Comparison of Operating Results for the Six Months Ended June 30, 2000 and 1999
Net income increased $20,000 or 3.3% to $631,000 for the six months ended June
30, 2000 compared with $611,000 for the same period in 1999. The increase in net
income during the 2000 period resulted primarily from increases in net-interest
income partially offset by an increase in non-interest expense and a decrease in
non-interest income.
Interest income on loans increased by $945,000 or 14.4% to $7.5 million during
the six months ended June 30, 2000 from $6.5 million during the same period in
1999. The increase during the 2000 period resulted from an increase of $24.9
million in the average balances of loans outstanding and a five basis point
increase in the yield earned on the loan portfolio.

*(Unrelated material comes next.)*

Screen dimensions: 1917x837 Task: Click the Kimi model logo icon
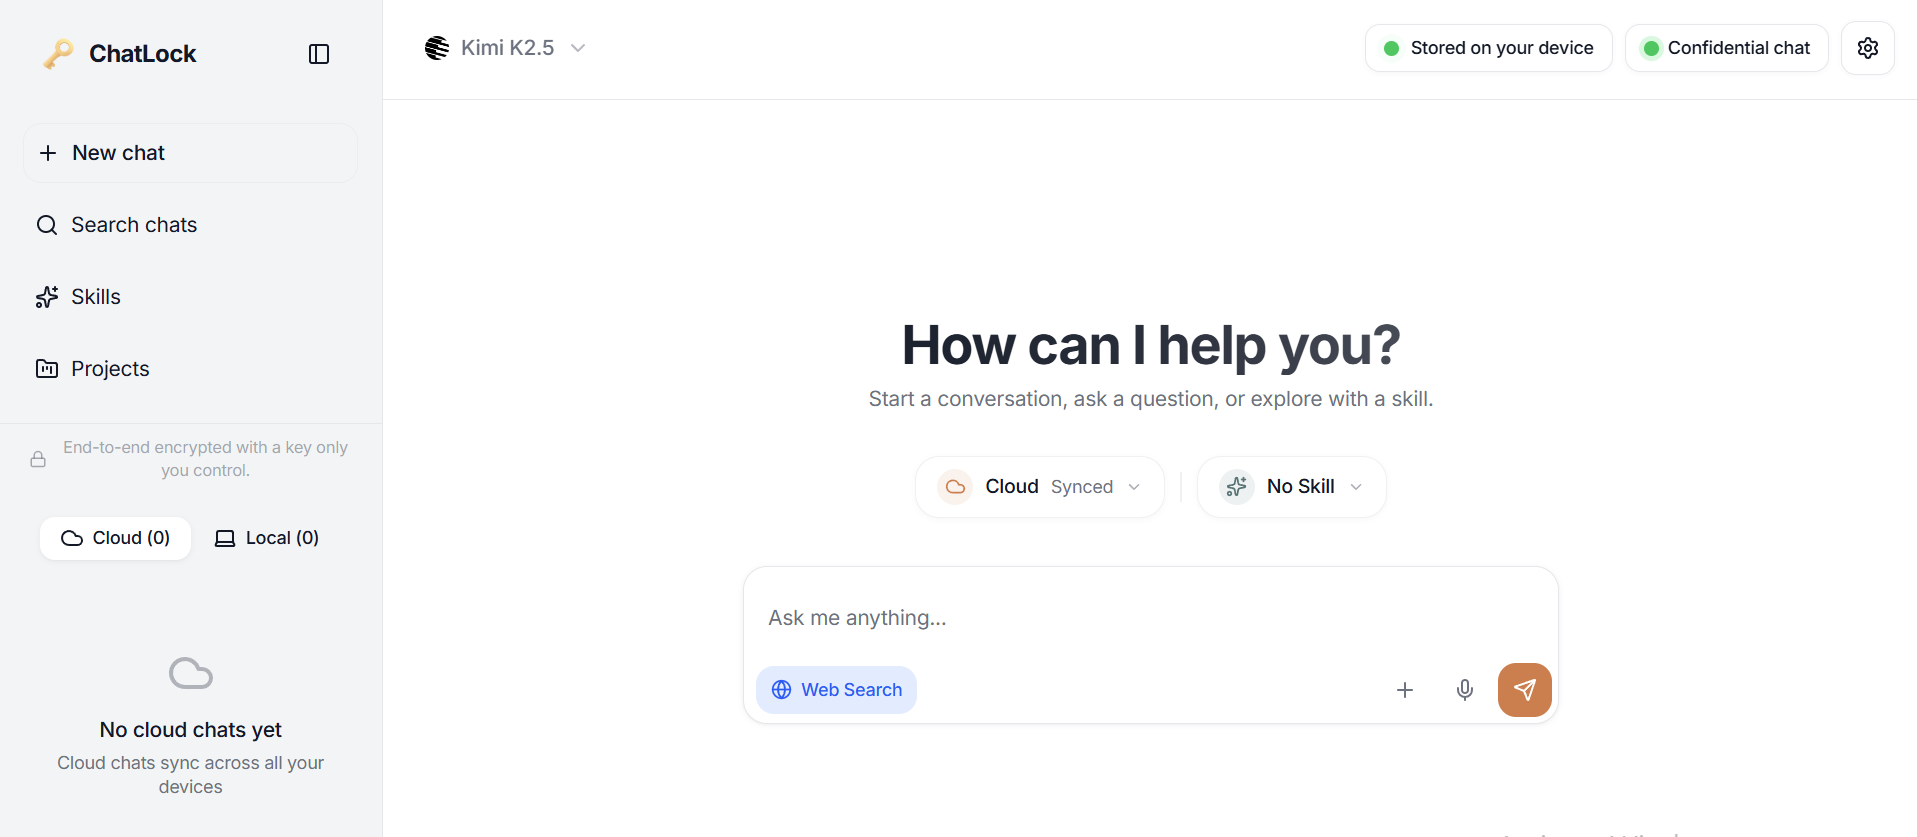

Interest on securities available for sale, consisting of adjustable rate
mortgage-backed securities and Collateralized Mortgage Obligations, decreased by
$234,000 to $1.5 million during the six months ended June 30, 2000 from $1.7
million for the same period in 1999. The decrease during the 2000 period
resulted from a $18.2 million decrease in average balances of securities
available for sale offset by a 115 basis points increase in the yield earned on
such securities.
Interest on securities held to maturity, consisting of short-term and mid-term
government agency bonds, increased by $307,000 to $605,000 during the six months
ended June 30, 2000 from $298,000 for the same period in 1999. The increase
during the 2000 period resulted from a $9.9 million increase in average balances
of securities held to maturity partially offset by a 3 basis points decrease in
the yield earned on such securities.
Interest income on other interest-earning assets decreased by $98,000 during the
six months ended June 30, 2000 when compared to same period in 1999. The
decrease during the 2000 period resulted from a $2.7 million decrease in the
average balance combined with a 27 basis point increase in the yield on this
portfolio.
-9-
<PAGE>
LIBERTY BANCORP, INC. AND SUBSIDIARIES
MANAGEMENT'S DISCUSSION AND ANALYSIS OF
CONSOLIDATED FINANCIAL CONDITION AND RESULTS OF OPERATIONS
Comparison of Operating Results for the Six Months Ended June 30, 2000 and 1999
(Cont'd.)
Interest expense on deposits decreased by $263,000 or 5.2% to $4.75 million
during the six months ended June 30, 2000 when compared to $5.0 million for the
same period in 1999. Such decrease during the 2000 period was attributable to a
$9.7 million or 4.4% decrease in average balances of interest bearing deposits
outstanding combined with a 4 basis point decrease in cost of funds.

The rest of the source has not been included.